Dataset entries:
■ ■ ■

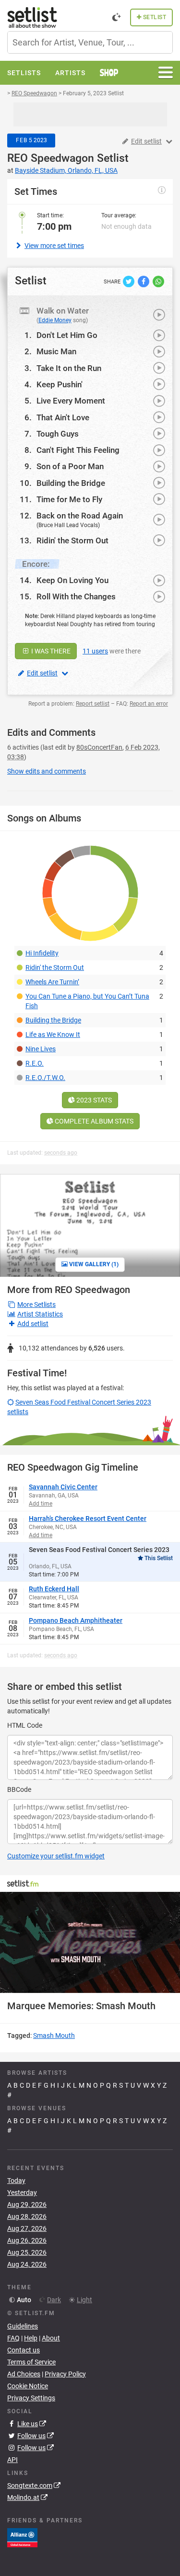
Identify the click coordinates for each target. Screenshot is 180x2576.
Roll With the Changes (76, 596)
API (12, 2460)
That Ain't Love (62, 417)
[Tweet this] (129, 280)
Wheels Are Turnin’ (52, 982)
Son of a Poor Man (70, 466)
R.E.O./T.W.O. (45, 1077)
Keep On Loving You (72, 580)
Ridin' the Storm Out (72, 540)
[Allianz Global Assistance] (22, 2537)
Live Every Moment (70, 400)
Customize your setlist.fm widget (56, 1856)
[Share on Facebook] (144, 280)
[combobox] (90, 42)
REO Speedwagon (50, 158)
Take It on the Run (68, 368)
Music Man (56, 351)
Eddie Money (55, 320)
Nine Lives (40, 1049)
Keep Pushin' (59, 384)
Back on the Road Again (79, 515)
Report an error (149, 703)
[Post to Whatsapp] (158, 280)
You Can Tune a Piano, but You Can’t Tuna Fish (87, 1001)
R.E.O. (34, 1063)
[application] (90, 1942)
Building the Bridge (70, 483)
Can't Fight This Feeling (78, 450)
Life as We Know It (52, 1034)
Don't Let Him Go (66, 335)
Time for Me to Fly (69, 499)
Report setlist (92, 703)
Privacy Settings (31, 2398)
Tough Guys (57, 434)
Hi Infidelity (42, 953)
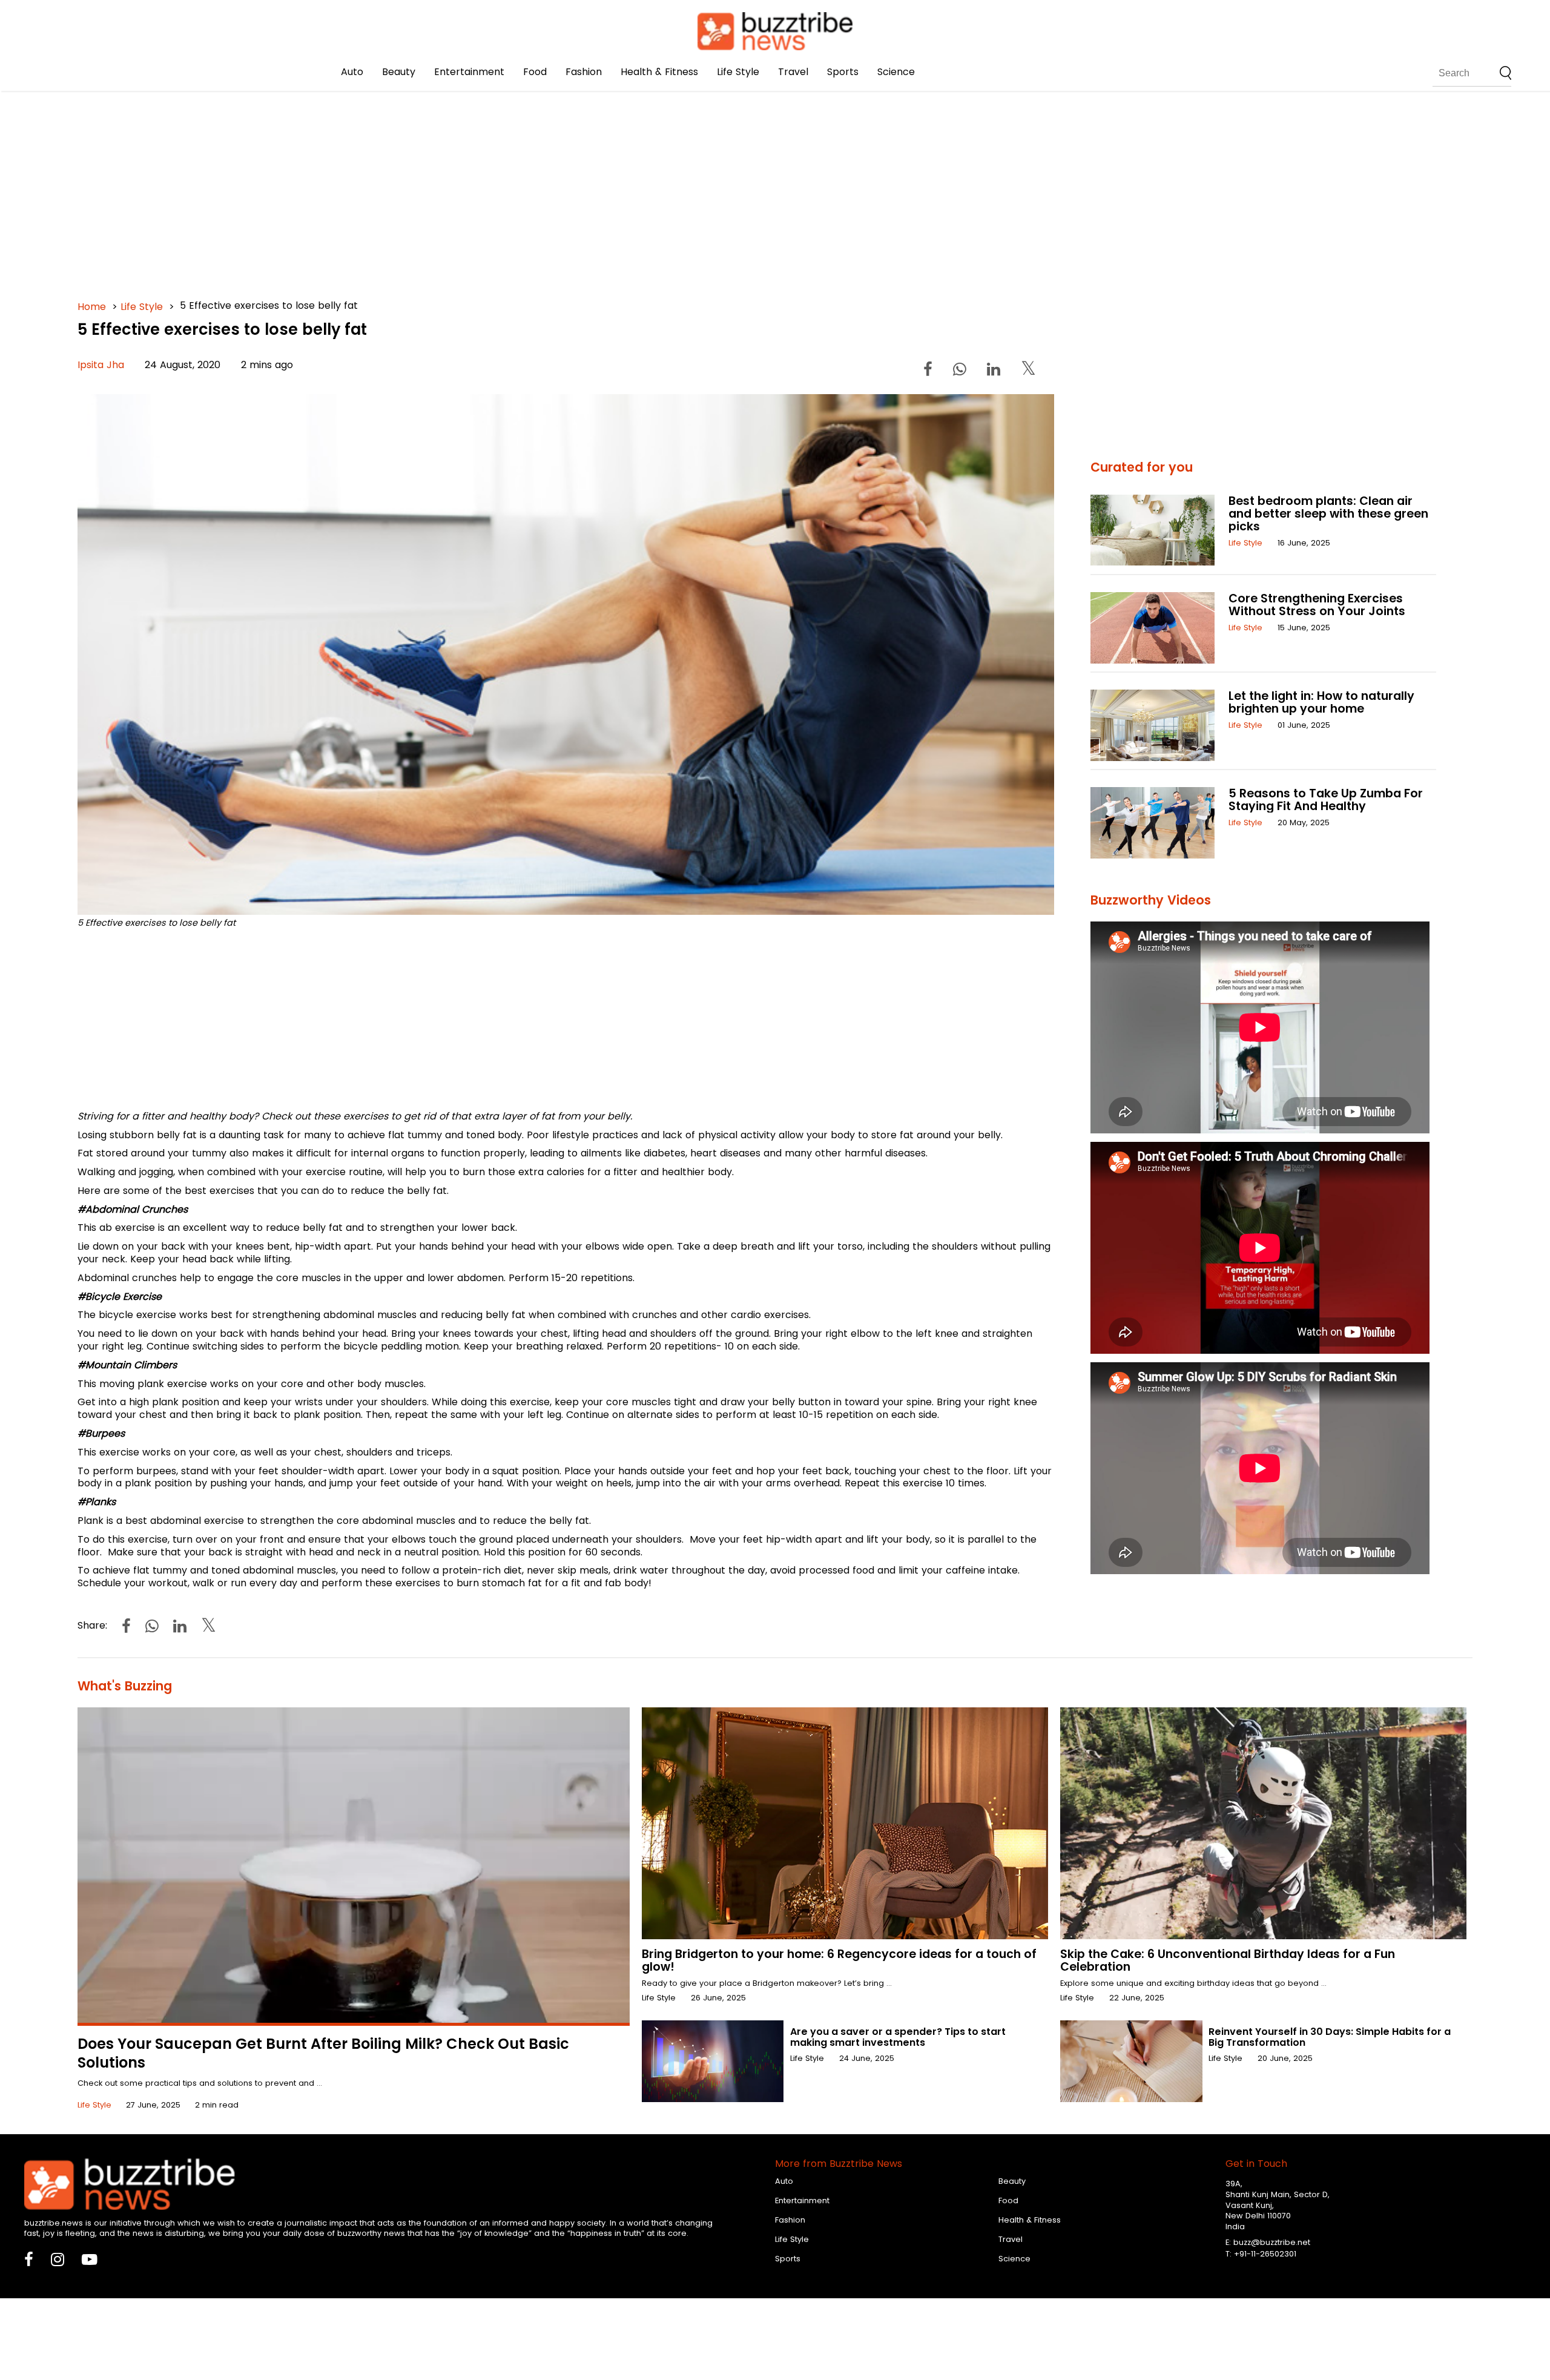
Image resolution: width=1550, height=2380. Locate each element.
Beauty (398, 72)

■ ■ ■

EXERCISE DIRECTIONS: If a line in the entries above contains the word "each", copy it.

FINAL ANSWER:
Identify the click coordinates for each target. Screenshot is 180x2576.
Image resolution: width=1550, height=2380. Locate each element.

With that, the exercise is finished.